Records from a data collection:
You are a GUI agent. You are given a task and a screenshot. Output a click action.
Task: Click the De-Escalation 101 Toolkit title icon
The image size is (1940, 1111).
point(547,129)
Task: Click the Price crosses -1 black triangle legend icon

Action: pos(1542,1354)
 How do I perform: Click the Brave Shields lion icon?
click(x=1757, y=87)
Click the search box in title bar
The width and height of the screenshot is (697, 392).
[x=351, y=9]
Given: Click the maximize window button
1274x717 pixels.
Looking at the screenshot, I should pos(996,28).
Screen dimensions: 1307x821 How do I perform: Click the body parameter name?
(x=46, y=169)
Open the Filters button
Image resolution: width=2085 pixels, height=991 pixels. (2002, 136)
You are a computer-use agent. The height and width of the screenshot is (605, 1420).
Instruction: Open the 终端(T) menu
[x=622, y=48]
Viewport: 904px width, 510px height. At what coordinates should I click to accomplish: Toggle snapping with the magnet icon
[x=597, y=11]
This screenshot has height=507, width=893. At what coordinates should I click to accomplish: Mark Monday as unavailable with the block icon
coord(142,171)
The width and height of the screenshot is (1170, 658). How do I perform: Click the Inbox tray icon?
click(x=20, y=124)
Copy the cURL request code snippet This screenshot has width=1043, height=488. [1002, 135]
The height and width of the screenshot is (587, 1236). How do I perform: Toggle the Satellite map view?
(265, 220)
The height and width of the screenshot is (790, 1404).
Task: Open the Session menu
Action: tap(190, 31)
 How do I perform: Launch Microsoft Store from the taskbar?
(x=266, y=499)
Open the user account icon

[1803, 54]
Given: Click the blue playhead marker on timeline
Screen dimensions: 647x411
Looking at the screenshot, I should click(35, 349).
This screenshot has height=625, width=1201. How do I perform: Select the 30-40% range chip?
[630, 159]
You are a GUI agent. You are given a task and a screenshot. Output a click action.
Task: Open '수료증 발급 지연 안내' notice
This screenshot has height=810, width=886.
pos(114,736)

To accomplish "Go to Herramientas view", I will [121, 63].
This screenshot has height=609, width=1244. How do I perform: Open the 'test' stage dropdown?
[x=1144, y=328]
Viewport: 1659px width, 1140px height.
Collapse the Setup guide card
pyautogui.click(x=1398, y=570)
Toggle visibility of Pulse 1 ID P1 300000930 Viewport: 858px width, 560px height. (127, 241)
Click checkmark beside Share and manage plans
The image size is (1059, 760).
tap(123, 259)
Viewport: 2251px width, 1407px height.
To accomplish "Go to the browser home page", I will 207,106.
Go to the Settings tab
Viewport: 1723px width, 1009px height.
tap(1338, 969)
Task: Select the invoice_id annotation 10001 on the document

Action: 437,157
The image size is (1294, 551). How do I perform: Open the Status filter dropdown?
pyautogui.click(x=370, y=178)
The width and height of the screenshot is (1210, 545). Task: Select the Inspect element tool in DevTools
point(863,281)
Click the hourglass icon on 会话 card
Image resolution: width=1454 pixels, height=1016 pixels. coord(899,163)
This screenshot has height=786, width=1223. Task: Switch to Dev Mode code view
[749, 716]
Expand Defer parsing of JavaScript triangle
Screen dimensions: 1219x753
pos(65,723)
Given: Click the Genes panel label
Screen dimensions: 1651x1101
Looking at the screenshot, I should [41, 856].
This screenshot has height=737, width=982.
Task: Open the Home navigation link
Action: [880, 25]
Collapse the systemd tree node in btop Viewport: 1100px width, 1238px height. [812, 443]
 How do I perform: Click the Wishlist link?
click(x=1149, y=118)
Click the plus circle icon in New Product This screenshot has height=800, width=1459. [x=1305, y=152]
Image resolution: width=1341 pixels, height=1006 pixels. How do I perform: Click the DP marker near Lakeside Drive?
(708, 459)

** What is required **
Copy out all of the records above with nothing altered.

** Output for this exercise **
You are a GUI agent. You are given a task and a screenshot. Output a click action.
Task: Click the De-Escalation 101 Toolkit title icon
The image size is (1940, 1111).
point(547,129)
Task: Click the Price crosses -1 black triangle legend icon

Action: pos(1542,1354)
 How do I perform: Click the Brave Shields lion icon?
click(x=1757, y=87)
Click the search box in title bar
The width and height of the screenshot is (697, 392).
[x=351, y=9]
Given: Click the maximize window button
1274x717 pixels.
Looking at the screenshot, I should pos(996,28).
Screen dimensions: 1307x821 How do I perform: Click the body parameter name?
(x=46, y=169)
Open the Filters button
Image resolution: width=2085 pixels, height=991 pixels. (2002, 136)
You are a computer-use agent. The height and width of the screenshot is (605, 1420).
Instruction: Open the 终端(T) menu
[x=622, y=48]
Viewport: 904px width, 510px height. At what coordinates should I click to accomplish: Toggle snapping with the magnet icon
[x=597, y=11]
This screenshot has height=507, width=893. At what coordinates should I click to accomplish: Mark Monday as unavailable with the block icon
coord(142,171)
The width and height of the screenshot is (1170, 658). How do I perform: Click the Inbox tray icon?
click(x=20, y=124)
Copy the cURL request code snippet This screenshot has width=1043, height=488. [1002, 135]
The height and width of the screenshot is (587, 1236). How do I perform: Toggle the Satellite map view?
(265, 220)
The height and width of the screenshot is (790, 1404).
Task: Open the Session menu
Action: tap(190, 31)
 How do I perform: Launch Microsoft Store from the taskbar?
(x=266, y=499)
Open the user account icon

[1803, 54]
Given: Click the blue playhead marker on timeline
Screen dimensions: 647x411
Looking at the screenshot, I should click(35, 349).
This screenshot has height=625, width=1201. How do I perform: Select the 30-40% range chip?
[630, 159]
You are a GUI agent. You are given a task and a screenshot. Output a click action.
Task: Open '수료증 발급 지연 안내' notice
This screenshot has height=810, width=886.
pos(114,736)

To accomplish "Go to Herramientas view", I will [121, 63].
This screenshot has height=609, width=1244. How do I perform: Open the 'test' stage dropdown?
[x=1144, y=328]
Viewport: 1659px width, 1140px height.
Collapse the Setup guide card
pyautogui.click(x=1398, y=570)
Toggle visibility of Pulse 1 ID P1 300000930 Viewport: 858px width, 560px height. (127, 241)
Click checkmark beside Share and manage plans
The image size is (1059, 760).
tap(123, 259)
Viewport: 2251px width, 1407px height.
To accomplish "Go to the browser home page", I will 207,106.
Go to the Settings tab
Viewport: 1723px width, 1009px height.
tap(1338, 969)
Task: Select the invoice_id annotation 10001 on the document

Action: 437,157
The image size is (1294, 551). How do I perform: Open the Status filter dropdown?
pyautogui.click(x=370, y=178)
The width and height of the screenshot is (1210, 545). Task: Select the Inspect element tool in DevTools
point(863,281)
Click the hourglass icon on 会话 card
Image resolution: width=1454 pixels, height=1016 pixels. coord(899,163)
This screenshot has height=786, width=1223. Task: Switch to Dev Mode code view
[749, 716]
Expand Defer parsing of JavaScript triangle
Screen dimensions: 1219x753
pos(65,723)
Given: Click the Genes panel label
Screen dimensions: 1651x1101
Looking at the screenshot, I should [41, 856].
This screenshot has height=737, width=982.
Task: Open the Home navigation link
Action: [880, 25]
Collapse the systemd tree node in btop Viewport: 1100px width, 1238px height. [812, 443]
 How do I perform: Click the Wishlist link?
click(x=1149, y=118)
Click the plus circle icon in New Product This screenshot has height=800, width=1459. [x=1305, y=152]
Image resolution: width=1341 pixels, height=1006 pixels. How do I perform: Click the DP marker near Lakeside Drive?
(708, 459)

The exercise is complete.